=== Aufgabenstellung ===
Nimm bitte den folgenden Text über Polaritäten in Paarbeziehungen nach seinem letzten Satz wieder auf und schreib ihn weiter.

=== Textauszug ===
┌────────

Um welche Ungleichgewichtigkeiten in der Paarbeziehung handelt es sich nun? Menschliches Leben und Zusammenleben kann als Bewegung zwischen Polaritäten verstanden werden, zum Beispiel zwischen den Polen aktiv – passiv, progressiv – regressiv, extrovertiert – introvertiert usw., um nur einige Beispiele anzuführen. In dieser Sichtweise besteht Lebendigkeit darin, sich nicht auf einem der Pole festzufahren, sondern sich flexibel je nach Situation einmal in die eine Richtung, ein anderes Mal in die andere Richtung zu bewegen. Das verleiht dem Leben Buntheit und Abwechslung. Solche Polaritäten können wir auch in Paarbeziehungen feststellen. Wenn das Zusammenleben als befriedigend und intensiv erlebt werden soll, müssen die Partner zwischen diesen Polen hin und her pendeln. Fixieren sie sich statt dessen an einem der Pole oder polarisieren sie sich in entgegengesetzten Extrempositionen, dann erstarrt die Beziehung und wird von den Betroffenen als festgefahren erlebt. Für das Verständnis von Paarproblemen und damit auch von Dreiecksbeziehungen scheinen mir vor allem folgende Polaritäten zentral zu sein:
Sicherheit und Erregung bzw. Bindung und Autonomie
Dominanz und Unterordnung
Geben und Nehmen.

└────────

=== Vorliegende Daten ===
┌────────

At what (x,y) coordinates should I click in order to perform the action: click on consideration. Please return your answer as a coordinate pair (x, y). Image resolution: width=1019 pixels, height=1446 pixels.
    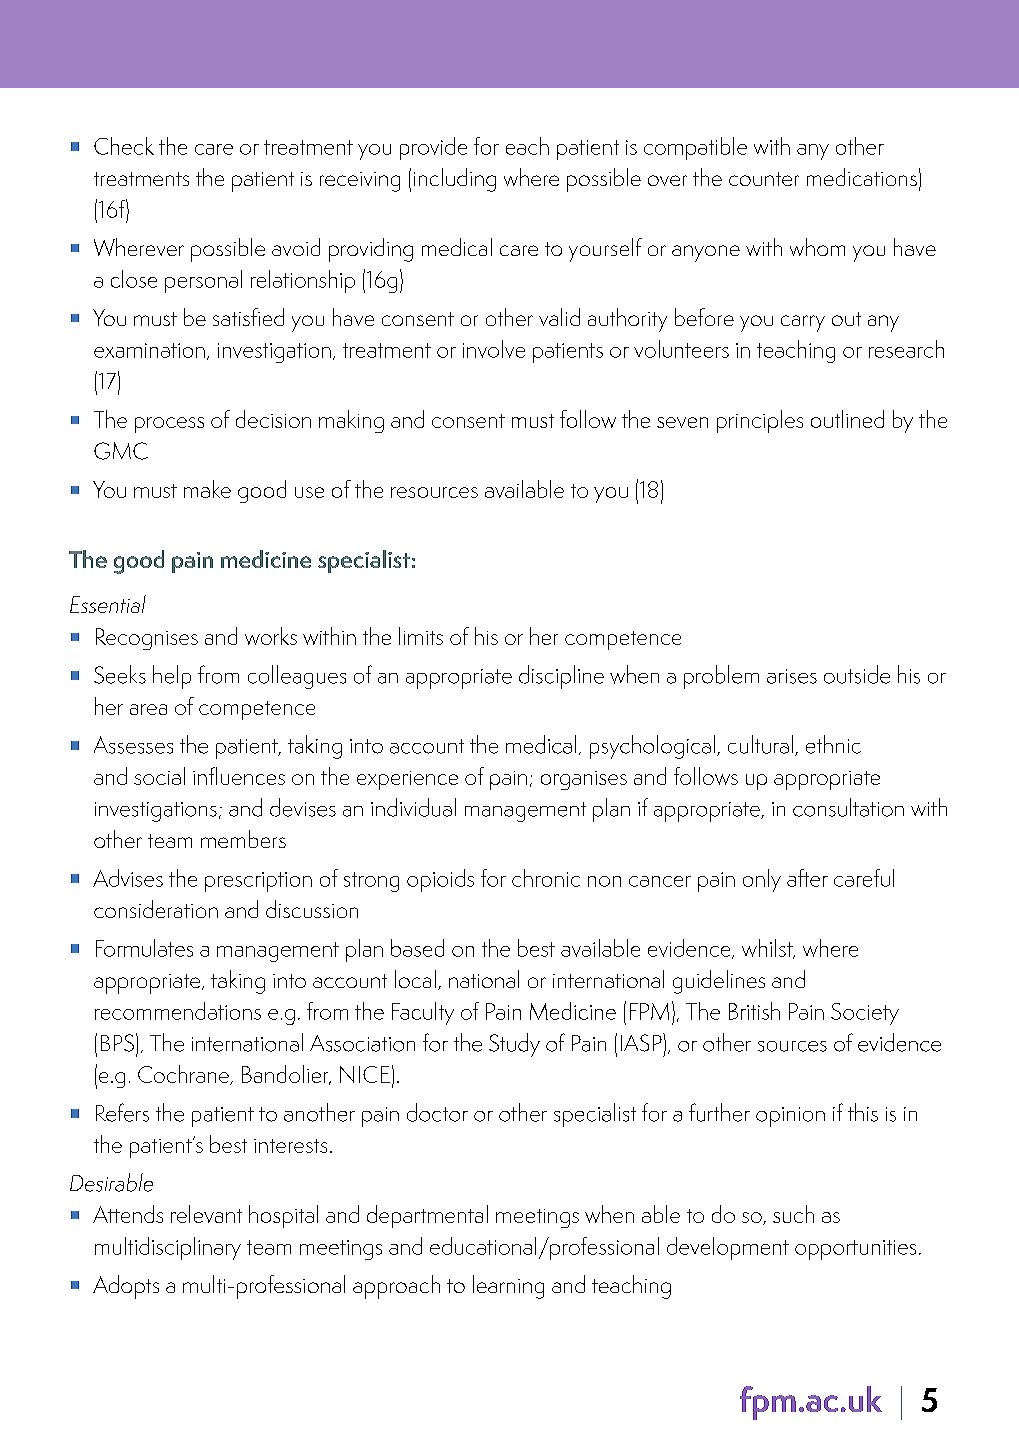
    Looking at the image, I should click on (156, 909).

└────────
┌────────

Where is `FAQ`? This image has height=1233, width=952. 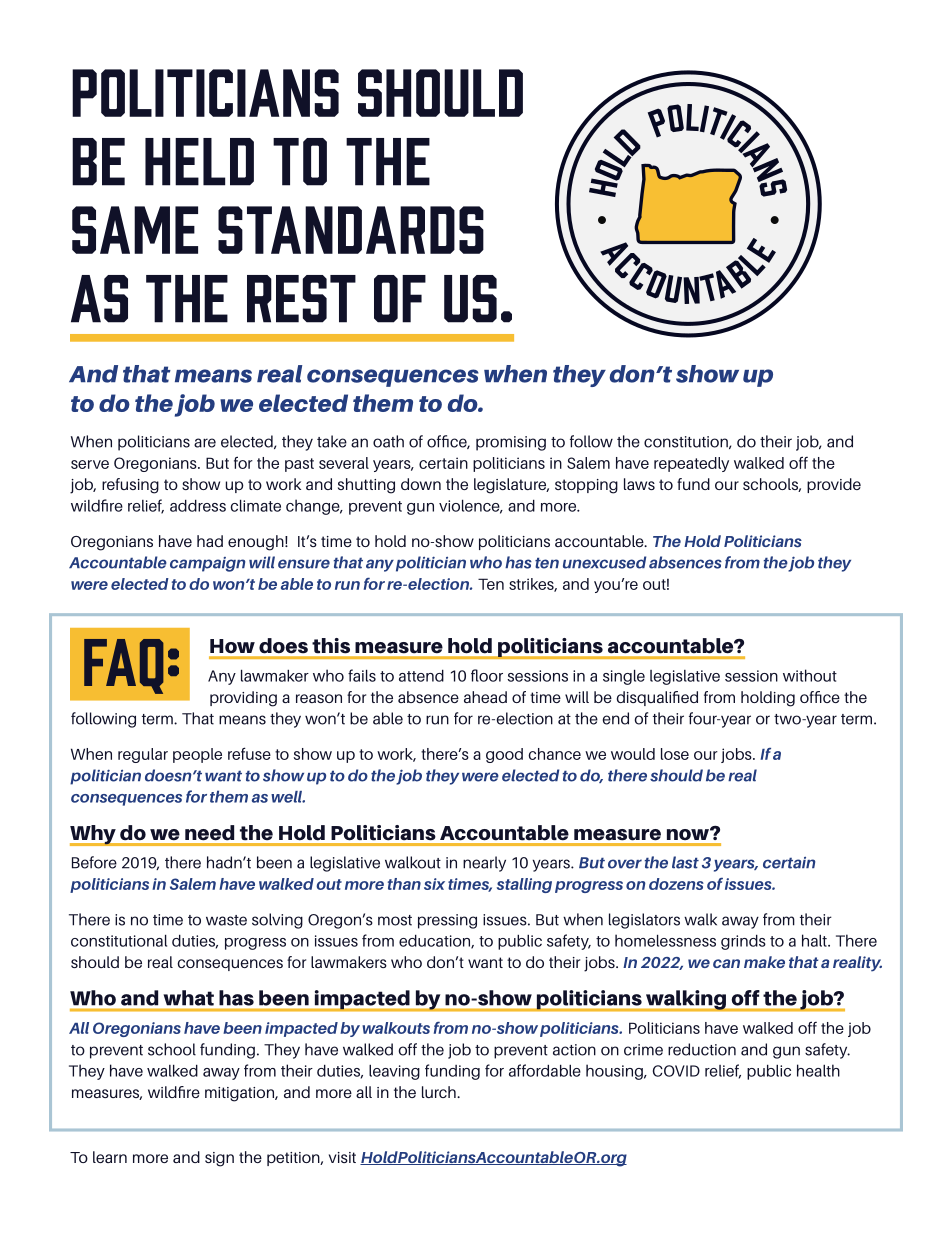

└────────
┌────────

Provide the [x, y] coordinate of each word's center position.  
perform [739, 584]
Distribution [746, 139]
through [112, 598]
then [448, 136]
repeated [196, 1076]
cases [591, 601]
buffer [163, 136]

└────────

=== Antwort ===
Die jeweils hier genannten Begriffspaare stellen gleichsam die polaren Endpunkte eines Kontinuums dar, das zwischen ihnen liegt. Wenn sich Ehepartner an einem der Pole fixieren, so daß der andere Pol in ihrem Leben nicht mehr vorkommt, oder wenn sie sich gegenseitig in extremen Positionen polarisieren, bekommen sie miteinander ernsthafte Probleme. Dreiecksbeziehungen sind in dieser Sicht der Versuch, einen Ausgleich zu dieser Einseitigkeit zu schaffen, daß heißt den jeweils anderen ausgeklammerten oder dem anderen Partner »überlassenen« Pol wieder zur Geltung zu bringen. Was dies im einzelnen heißt, wird bei der Erläuterung der einzelnen Polaritäten deutlich.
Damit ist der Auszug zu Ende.